The local police station is open from 12 until 6 every day except Sunday and from this picture I took today of the station, they seem to have plenty of time for gardening.  




How idyllic it is to live in such a place but the pressure is huge.  If I lived in Lewisham I wouldn't need to confess my  crimes.  I would be the best behaved person in the town but I don't. I'm not intentionally bad, in fact I don't even know how it happens.

It all started in a Church about a year ago.  At the end of the orchestra rehearsal there was a pair of brown leather gloves left.  I asked around and no one claimed them and as it was cold I wore them home that night. They were really comfortable gloves and still no one claimed them so I carried on wearing them.



This week I cleaned out my handbag and I found a few things I wasn't expecting.  First was a dinner band from school that I put in my pocket after we had used it to play A Tisket A Tasket, as part of a music lesson on playground games.



Then, I found a school pencil.  This is not something I would normally feel guilty about.  Keeping a school pencil in your handbag, as a music teacher is a good idea.  You always need to write things on music and it makes a perfect conductor's baton.  This pencil felt different though.  It is a comfortable pencil, nice to hold, slightly triangular and it doesn't have the tell tale red end that our school pencils have.  I racked my brains, "Where had it come from?" and then I remembered I'd been to another school for a training session on a free internet music resource called Charanga (check it out if you are in Essex - it's great) and at the end there was an evaluation form to complete.  I was in a bit of a rush to leave, as my first pupil was due to arrive at my house in 20 minutes and so I must have shoved the pencil in my bag.
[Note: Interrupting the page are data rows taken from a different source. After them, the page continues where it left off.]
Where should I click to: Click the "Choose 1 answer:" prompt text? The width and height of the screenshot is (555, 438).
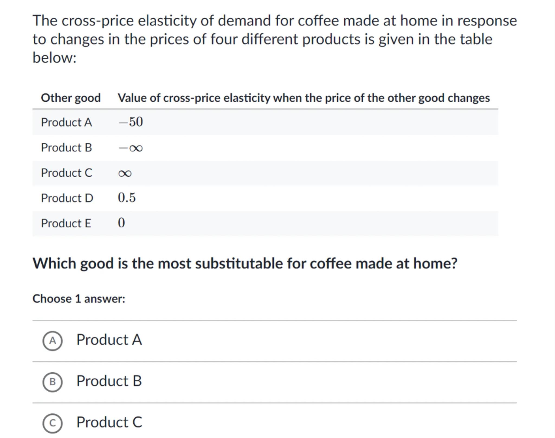point(79,299)
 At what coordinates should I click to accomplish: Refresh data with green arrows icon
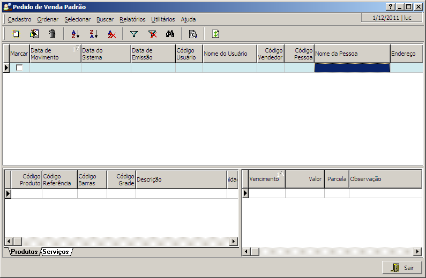(215, 34)

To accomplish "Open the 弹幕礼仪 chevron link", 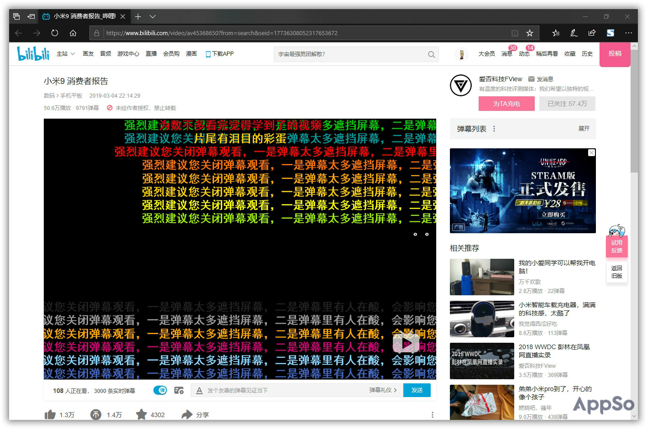I will point(383,390).
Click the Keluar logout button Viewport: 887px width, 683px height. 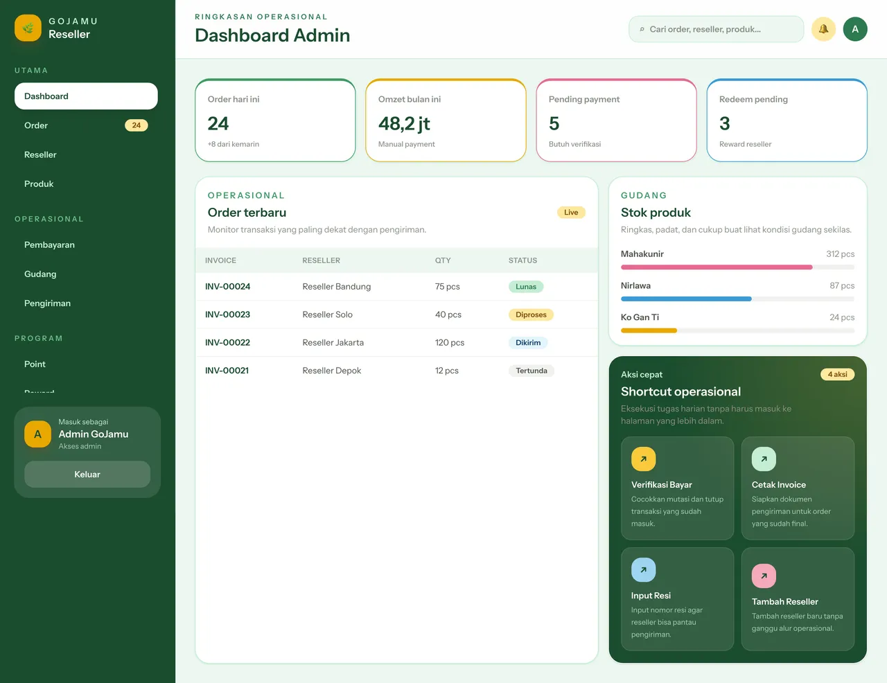tap(87, 474)
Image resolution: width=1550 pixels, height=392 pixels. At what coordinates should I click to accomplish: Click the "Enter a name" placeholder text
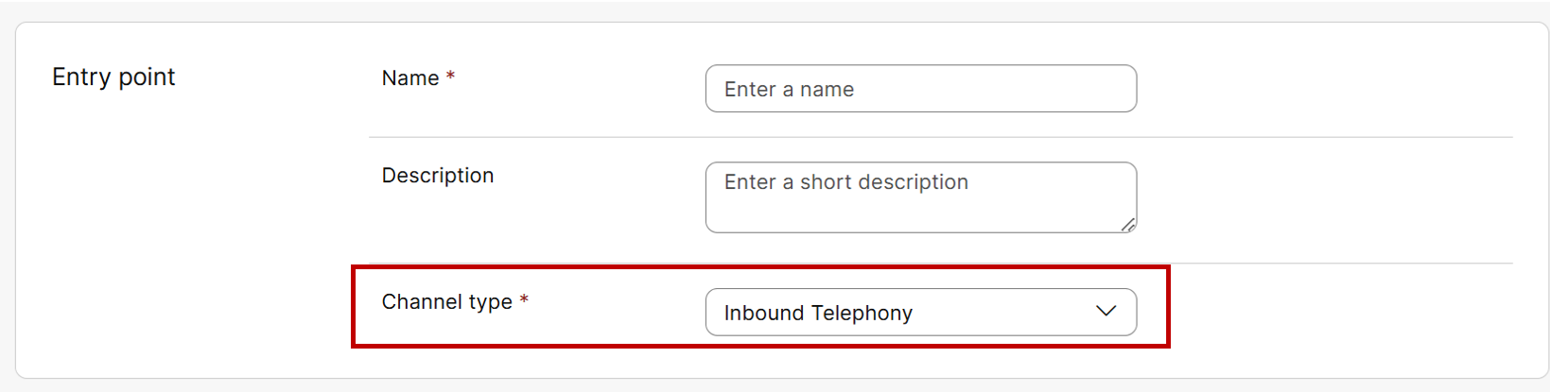[789, 90]
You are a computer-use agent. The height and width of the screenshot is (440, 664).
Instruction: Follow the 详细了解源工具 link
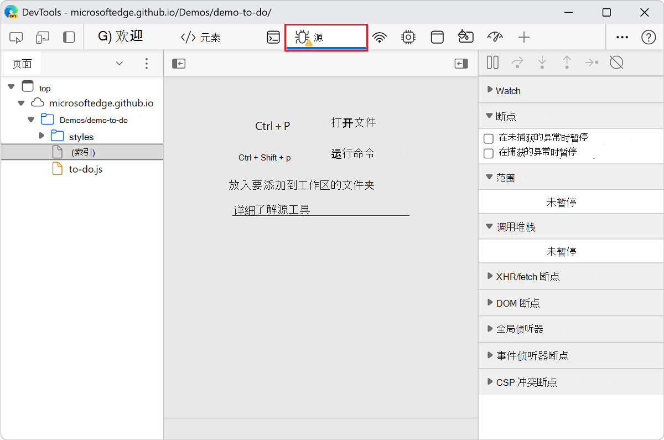tap(272, 209)
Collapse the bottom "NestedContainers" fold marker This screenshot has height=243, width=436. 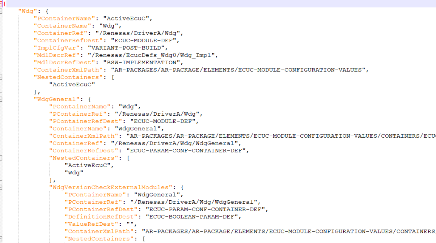tap(2, 238)
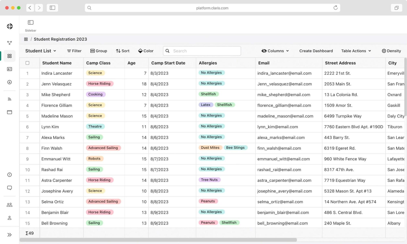Open the contact card section in the sidebar

point(9,69)
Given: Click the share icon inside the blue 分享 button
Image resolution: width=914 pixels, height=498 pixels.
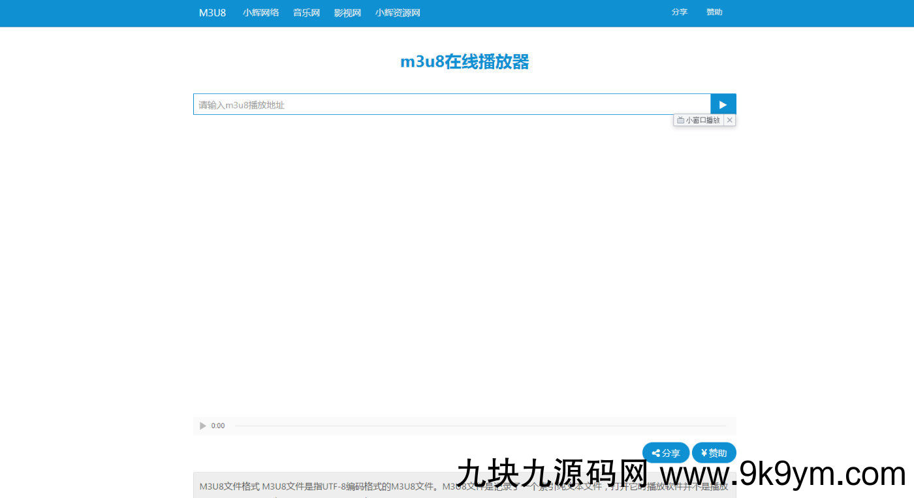Looking at the screenshot, I should 657,452.
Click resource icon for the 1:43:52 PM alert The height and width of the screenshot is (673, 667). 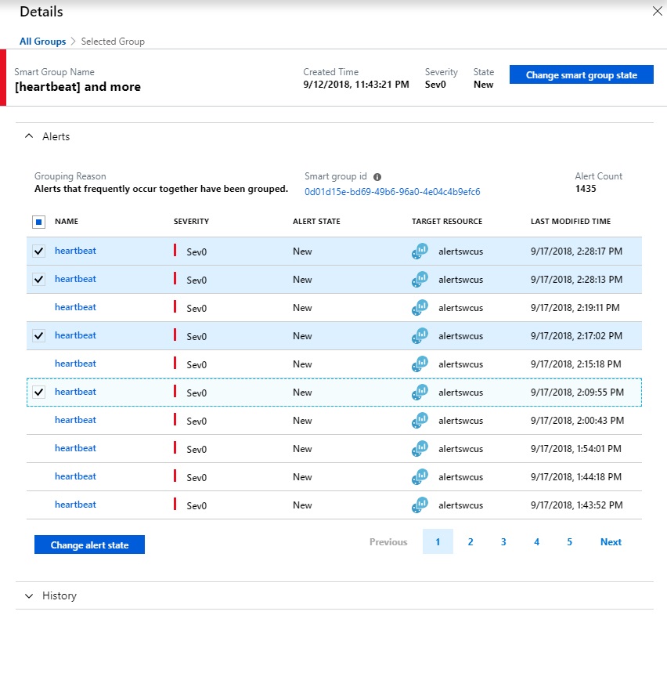click(420, 505)
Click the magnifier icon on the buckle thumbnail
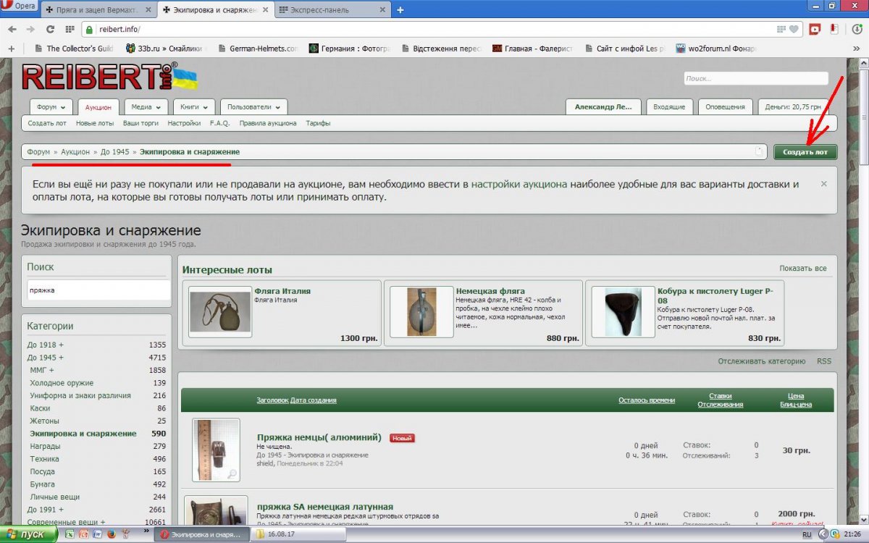The image size is (869, 543). pos(232,474)
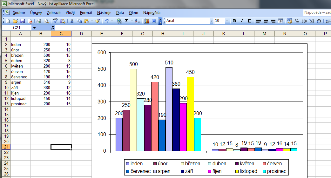Viewport: 331px width, 178px height.
Task: Expand the font size dropdown
Action: 227,21
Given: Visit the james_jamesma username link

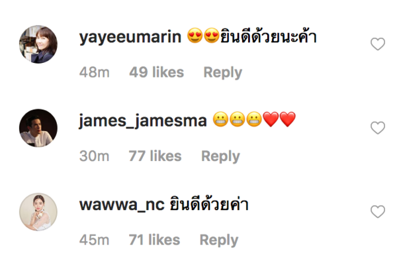Looking at the screenshot, I should pos(143,121).
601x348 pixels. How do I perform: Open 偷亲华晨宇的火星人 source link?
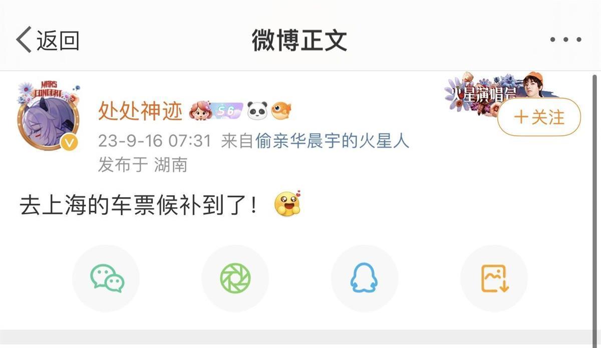(332, 141)
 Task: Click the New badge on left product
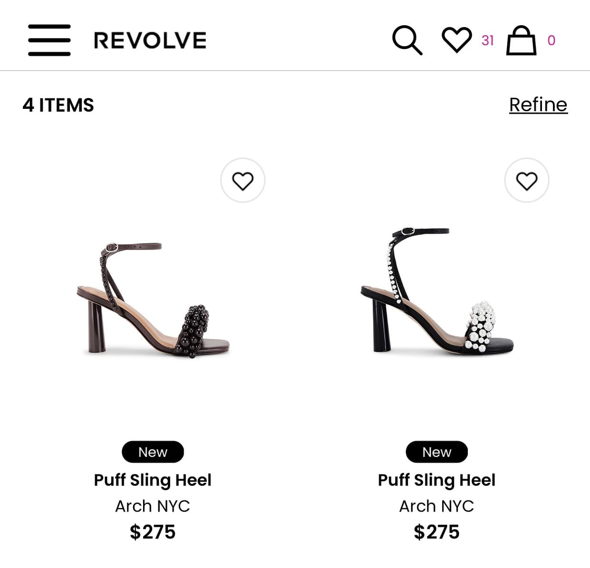(153, 452)
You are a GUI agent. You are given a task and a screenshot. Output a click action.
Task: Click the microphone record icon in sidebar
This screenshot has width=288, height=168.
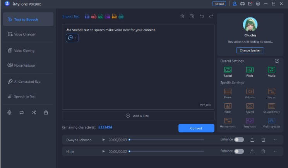[x=10, y=113]
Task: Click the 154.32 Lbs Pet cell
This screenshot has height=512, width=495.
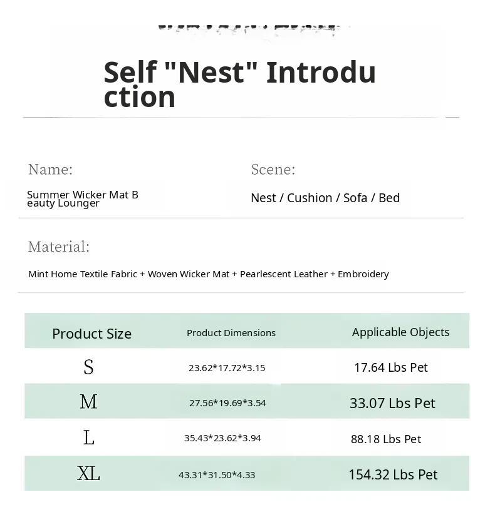Action: tap(393, 474)
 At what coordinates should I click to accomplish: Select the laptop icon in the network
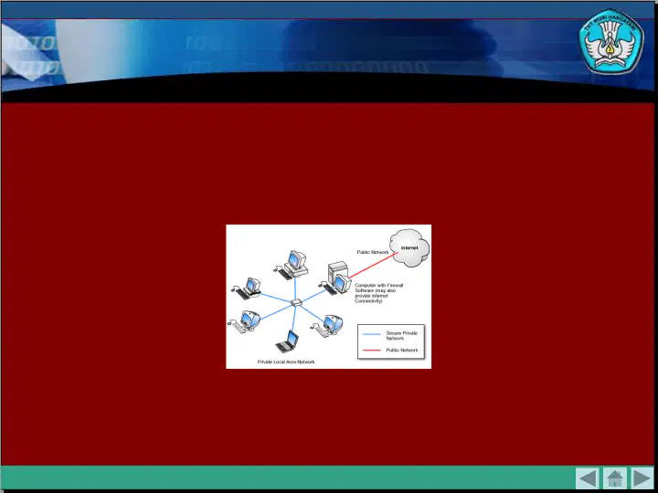288,341
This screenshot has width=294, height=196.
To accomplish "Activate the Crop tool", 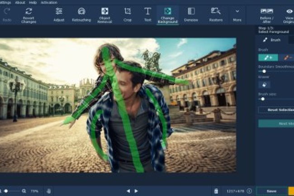I will 128,11.
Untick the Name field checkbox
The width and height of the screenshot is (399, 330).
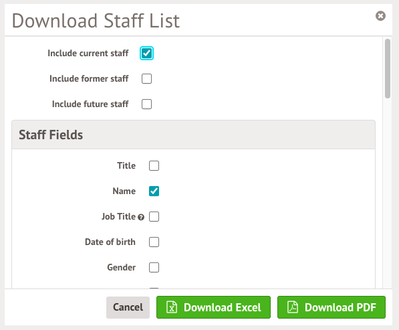pos(154,191)
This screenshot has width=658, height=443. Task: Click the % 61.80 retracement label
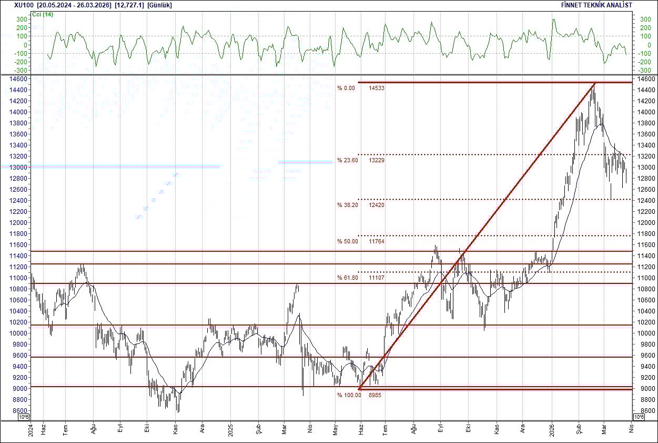pos(348,277)
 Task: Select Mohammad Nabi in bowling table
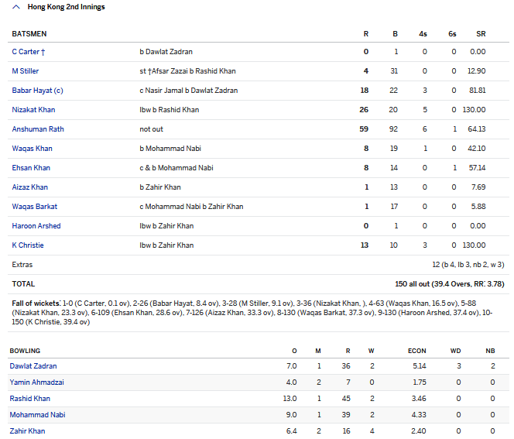[37, 415]
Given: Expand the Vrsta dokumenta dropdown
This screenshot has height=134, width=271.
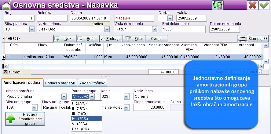Looking at the screenshot, I should pos(154,29).
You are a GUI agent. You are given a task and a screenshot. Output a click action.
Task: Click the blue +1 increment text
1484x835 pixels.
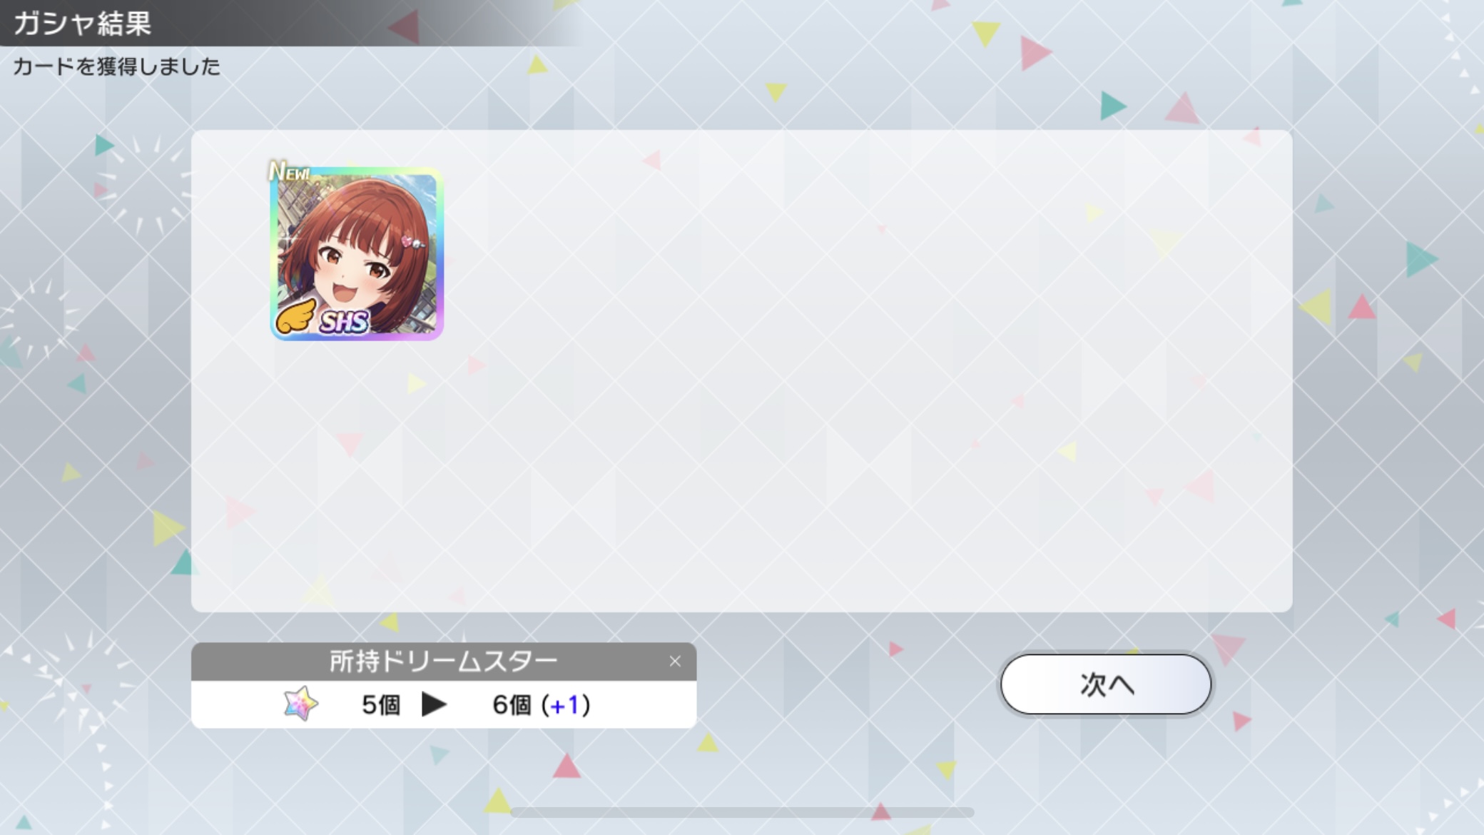click(564, 705)
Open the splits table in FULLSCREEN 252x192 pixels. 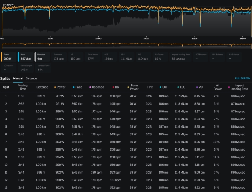point(242,78)
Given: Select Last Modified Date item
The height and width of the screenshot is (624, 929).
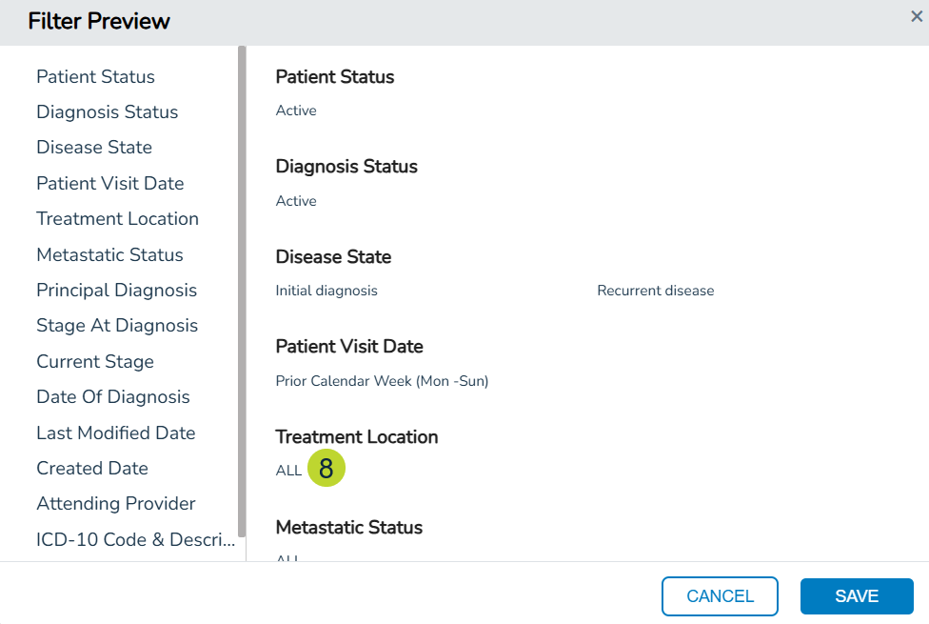Looking at the screenshot, I should [x=115, y=433].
The last thing I found came as quite a shock.  There were two pairs of leather gloves.  The first, sort-of stolen from a Church and the second pair......? Suddenly, I remembered.  I had also sort-of stolen these from a different Church.  At the end of the school Christmas service I couldn't find the brown leather gloves and it was really cold.  I was grumpy (as I often am after playing the piano in public) and I had lost my voice.  Despite the fact they had never been my gloves in the first place I secretly and silently
 cursed whoever it was who must have walked off with my gloves.  Then, as I was leaving, I saw my gloves and rejoiced that someone had found them and put them on the side.  I picked them up, pulled them on and walked back to school feeling happy with warm hands.  Over the next few months I thought how my gloves had developed into a really nice colour and didn't seem to be quite as brown as they were.  "Haven't these gloves weathered well?" I asked the Long Suffering Husband.
He now thinks that I am going to be struck down, "It's one thing to steal something but to steal it from a Church."


Now that I've confessed I'm wondering how I can stop myself being an accidental kleptomaniac and there is an item on the news about how they have stopped bike theft at Newcastle University.  By putting up posters of watching eyes, bike theft has dropped to almost nothing.  Where there were CCTV cameras bike theft stayed the same and where they had nothing bike theft had increased.  So, I was wondering if all Churches and Schools would like to put up posters like these they may be able to stop me letting down the town by being the worst criminal around.